▶ [Material for this exercise]
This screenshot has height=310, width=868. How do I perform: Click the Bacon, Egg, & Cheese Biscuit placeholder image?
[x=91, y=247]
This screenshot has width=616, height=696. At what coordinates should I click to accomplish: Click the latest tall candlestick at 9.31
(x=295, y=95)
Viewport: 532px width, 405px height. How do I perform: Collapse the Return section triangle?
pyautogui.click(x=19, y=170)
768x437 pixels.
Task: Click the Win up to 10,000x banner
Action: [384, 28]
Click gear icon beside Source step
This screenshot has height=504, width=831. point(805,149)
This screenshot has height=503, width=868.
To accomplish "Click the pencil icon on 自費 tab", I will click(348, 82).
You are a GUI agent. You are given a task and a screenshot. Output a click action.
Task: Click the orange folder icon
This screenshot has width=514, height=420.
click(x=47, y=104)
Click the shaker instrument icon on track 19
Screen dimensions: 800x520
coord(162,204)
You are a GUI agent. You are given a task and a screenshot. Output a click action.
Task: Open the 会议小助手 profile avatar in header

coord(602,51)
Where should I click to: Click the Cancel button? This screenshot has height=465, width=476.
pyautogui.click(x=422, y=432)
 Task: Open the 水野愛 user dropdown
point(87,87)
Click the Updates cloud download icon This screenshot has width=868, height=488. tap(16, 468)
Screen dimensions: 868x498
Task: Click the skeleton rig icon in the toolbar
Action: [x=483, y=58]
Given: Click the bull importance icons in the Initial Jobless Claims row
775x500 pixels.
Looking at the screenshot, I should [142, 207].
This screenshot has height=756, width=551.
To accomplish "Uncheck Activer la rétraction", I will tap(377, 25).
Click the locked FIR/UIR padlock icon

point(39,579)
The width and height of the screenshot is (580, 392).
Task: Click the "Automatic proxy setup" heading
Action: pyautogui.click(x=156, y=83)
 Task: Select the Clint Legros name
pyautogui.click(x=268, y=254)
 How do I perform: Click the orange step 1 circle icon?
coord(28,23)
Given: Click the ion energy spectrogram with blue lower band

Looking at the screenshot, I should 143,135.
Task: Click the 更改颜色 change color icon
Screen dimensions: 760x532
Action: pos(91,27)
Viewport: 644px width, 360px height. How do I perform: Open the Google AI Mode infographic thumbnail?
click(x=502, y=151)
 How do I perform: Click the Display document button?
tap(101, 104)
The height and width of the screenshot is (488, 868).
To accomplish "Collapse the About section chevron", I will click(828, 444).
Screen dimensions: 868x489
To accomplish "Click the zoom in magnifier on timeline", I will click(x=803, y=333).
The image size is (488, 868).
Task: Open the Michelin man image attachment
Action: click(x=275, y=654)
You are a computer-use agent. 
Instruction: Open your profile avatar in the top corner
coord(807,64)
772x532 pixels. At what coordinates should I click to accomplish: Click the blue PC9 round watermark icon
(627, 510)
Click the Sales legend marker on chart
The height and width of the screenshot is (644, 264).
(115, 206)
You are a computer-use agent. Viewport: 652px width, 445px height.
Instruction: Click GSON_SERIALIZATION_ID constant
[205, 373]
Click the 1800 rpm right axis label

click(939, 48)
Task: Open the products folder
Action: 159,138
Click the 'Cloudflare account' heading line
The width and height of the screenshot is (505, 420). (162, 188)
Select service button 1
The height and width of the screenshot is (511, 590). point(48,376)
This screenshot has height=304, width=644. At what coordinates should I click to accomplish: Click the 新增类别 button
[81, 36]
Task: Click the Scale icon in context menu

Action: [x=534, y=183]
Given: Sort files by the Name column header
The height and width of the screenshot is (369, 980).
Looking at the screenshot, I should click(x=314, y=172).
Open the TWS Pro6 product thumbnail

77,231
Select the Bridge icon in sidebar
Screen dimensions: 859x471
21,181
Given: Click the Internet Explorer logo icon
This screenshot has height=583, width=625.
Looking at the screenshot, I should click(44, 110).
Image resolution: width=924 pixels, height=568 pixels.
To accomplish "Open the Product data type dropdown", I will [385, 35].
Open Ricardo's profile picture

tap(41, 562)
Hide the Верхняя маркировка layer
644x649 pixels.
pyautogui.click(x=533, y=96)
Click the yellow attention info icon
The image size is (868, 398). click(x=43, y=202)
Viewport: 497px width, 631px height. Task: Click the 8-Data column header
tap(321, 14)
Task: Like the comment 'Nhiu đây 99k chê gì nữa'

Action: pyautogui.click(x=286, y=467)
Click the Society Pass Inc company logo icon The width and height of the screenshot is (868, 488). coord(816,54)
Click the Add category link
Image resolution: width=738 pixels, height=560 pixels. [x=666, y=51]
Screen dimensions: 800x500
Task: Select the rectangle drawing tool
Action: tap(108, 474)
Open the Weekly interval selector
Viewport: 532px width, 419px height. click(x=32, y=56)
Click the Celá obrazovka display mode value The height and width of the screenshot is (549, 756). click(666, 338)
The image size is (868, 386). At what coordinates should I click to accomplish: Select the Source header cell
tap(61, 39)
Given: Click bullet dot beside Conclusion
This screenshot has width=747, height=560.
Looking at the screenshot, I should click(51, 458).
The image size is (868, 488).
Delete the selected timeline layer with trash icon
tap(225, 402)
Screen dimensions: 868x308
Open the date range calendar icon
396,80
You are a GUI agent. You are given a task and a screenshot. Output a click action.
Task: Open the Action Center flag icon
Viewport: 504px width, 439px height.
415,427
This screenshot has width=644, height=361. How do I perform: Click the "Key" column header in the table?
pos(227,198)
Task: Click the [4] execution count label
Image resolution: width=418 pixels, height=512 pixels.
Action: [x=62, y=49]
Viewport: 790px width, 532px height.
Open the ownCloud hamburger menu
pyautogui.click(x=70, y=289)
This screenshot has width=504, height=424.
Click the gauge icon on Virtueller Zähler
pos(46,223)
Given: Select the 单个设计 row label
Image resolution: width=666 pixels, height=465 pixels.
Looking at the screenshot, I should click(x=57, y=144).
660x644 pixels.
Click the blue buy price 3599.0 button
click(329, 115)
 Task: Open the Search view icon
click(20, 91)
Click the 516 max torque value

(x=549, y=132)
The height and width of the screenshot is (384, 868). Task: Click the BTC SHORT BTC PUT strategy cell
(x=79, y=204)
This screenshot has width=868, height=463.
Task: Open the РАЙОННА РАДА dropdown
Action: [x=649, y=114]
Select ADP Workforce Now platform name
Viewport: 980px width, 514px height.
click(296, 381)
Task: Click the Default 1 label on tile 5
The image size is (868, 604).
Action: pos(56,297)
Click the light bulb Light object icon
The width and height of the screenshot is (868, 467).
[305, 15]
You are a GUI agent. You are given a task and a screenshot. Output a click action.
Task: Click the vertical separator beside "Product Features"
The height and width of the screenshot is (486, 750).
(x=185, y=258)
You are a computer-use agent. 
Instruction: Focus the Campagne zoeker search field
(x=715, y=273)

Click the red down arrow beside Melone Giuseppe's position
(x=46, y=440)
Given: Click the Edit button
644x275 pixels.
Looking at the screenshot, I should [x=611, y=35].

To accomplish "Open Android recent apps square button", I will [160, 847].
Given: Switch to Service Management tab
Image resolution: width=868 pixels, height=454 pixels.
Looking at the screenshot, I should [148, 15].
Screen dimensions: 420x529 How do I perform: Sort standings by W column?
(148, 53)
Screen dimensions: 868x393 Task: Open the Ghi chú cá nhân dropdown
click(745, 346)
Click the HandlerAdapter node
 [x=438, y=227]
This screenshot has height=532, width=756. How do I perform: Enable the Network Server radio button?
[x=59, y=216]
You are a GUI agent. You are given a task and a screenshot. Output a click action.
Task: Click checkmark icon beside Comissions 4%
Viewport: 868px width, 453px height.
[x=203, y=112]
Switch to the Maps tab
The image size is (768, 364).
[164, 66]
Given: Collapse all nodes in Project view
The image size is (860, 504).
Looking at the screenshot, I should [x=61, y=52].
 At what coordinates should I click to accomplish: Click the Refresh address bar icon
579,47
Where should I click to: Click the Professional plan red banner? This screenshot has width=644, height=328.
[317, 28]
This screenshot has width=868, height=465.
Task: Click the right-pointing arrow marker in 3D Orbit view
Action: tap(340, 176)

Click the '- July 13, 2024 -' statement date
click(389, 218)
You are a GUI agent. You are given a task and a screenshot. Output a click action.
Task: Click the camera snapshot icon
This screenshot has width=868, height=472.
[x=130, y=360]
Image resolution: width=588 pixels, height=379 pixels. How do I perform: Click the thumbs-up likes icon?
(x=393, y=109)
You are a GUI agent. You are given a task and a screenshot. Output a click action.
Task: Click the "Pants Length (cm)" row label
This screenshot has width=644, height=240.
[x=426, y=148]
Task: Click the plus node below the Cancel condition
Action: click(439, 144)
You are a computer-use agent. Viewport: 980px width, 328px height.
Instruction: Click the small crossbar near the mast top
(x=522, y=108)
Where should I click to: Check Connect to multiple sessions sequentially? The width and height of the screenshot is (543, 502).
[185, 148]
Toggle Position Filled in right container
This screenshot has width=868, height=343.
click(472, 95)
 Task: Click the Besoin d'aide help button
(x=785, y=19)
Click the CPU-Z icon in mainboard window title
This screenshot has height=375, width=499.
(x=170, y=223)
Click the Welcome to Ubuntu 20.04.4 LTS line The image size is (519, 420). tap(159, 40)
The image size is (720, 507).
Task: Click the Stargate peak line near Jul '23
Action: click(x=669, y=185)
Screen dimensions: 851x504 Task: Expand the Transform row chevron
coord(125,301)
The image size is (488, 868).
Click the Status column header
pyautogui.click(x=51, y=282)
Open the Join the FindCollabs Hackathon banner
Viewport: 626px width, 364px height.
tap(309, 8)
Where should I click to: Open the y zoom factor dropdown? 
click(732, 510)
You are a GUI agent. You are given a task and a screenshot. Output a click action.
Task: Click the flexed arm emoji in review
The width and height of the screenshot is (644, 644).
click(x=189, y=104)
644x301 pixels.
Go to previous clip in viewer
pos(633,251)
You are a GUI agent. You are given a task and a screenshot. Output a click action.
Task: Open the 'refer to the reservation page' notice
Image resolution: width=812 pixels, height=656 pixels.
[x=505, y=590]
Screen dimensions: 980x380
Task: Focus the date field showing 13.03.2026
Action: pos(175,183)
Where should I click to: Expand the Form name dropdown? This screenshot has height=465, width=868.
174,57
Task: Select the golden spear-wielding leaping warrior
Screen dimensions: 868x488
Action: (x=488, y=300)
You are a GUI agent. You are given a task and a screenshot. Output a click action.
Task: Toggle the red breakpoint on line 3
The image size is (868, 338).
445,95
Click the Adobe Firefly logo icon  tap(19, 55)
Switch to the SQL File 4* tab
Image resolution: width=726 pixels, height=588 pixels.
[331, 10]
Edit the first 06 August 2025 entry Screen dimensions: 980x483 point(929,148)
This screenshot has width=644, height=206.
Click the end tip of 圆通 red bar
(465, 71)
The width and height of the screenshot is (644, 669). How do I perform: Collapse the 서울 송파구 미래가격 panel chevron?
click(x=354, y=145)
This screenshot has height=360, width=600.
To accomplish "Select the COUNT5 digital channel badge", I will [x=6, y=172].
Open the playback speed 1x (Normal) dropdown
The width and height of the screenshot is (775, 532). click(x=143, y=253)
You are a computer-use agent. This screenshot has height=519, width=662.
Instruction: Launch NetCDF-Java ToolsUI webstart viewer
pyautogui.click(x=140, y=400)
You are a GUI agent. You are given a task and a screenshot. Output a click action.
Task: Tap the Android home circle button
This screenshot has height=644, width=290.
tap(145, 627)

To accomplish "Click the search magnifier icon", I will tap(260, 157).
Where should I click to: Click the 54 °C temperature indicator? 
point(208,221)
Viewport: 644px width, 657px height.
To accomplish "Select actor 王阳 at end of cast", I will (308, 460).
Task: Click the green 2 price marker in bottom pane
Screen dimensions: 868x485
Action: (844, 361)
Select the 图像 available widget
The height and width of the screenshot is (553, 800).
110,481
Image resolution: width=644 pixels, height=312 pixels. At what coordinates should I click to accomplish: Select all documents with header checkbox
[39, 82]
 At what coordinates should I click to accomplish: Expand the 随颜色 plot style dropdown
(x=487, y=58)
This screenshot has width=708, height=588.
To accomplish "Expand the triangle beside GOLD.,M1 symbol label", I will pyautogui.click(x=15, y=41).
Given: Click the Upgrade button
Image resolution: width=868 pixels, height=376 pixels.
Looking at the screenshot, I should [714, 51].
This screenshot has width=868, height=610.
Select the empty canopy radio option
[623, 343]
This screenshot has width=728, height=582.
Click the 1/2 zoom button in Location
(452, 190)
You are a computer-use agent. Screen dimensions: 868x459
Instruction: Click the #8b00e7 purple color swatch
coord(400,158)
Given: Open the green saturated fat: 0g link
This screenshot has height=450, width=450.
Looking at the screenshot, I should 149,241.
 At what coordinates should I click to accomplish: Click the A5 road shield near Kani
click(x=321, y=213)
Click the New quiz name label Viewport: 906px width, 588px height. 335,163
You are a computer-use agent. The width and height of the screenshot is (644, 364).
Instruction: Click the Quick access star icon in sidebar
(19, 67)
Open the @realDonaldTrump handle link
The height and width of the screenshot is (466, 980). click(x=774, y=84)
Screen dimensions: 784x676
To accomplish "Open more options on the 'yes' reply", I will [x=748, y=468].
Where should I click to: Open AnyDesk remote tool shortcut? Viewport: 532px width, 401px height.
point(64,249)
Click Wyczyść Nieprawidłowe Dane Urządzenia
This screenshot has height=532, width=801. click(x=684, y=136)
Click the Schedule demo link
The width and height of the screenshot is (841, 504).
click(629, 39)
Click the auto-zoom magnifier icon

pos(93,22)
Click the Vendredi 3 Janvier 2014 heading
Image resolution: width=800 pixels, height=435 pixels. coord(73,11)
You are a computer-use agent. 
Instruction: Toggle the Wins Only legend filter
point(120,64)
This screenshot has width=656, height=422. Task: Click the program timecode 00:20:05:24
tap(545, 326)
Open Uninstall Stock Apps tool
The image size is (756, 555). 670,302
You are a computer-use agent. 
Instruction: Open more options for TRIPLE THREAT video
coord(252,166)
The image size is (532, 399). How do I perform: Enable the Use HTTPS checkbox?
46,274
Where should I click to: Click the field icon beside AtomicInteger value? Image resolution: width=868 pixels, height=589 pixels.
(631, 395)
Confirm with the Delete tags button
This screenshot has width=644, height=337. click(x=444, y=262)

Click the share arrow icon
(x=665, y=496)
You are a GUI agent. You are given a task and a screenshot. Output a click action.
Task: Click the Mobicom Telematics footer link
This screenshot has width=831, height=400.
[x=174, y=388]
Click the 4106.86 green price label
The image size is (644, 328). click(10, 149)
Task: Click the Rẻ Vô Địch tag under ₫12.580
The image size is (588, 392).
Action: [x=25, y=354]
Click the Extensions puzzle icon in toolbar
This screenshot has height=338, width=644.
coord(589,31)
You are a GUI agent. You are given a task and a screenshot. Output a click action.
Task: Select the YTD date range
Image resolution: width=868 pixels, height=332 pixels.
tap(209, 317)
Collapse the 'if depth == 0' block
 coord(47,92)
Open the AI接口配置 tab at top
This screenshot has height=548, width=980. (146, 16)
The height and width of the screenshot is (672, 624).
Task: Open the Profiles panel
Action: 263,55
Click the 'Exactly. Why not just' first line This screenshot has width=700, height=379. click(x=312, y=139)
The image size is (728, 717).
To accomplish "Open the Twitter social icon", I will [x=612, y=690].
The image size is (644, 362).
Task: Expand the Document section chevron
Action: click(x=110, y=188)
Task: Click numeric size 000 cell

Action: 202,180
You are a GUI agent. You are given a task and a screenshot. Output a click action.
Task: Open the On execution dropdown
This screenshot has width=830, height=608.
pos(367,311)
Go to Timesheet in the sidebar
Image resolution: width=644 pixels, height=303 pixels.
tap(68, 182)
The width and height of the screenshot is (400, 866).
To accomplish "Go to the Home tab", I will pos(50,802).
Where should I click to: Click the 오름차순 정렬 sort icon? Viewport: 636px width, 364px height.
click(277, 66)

▶ [Exercise brief] Line count for the word "logo": give the number of lines in the entries above that contain it, and nothing more.

▶ [Solution to the exercise] 3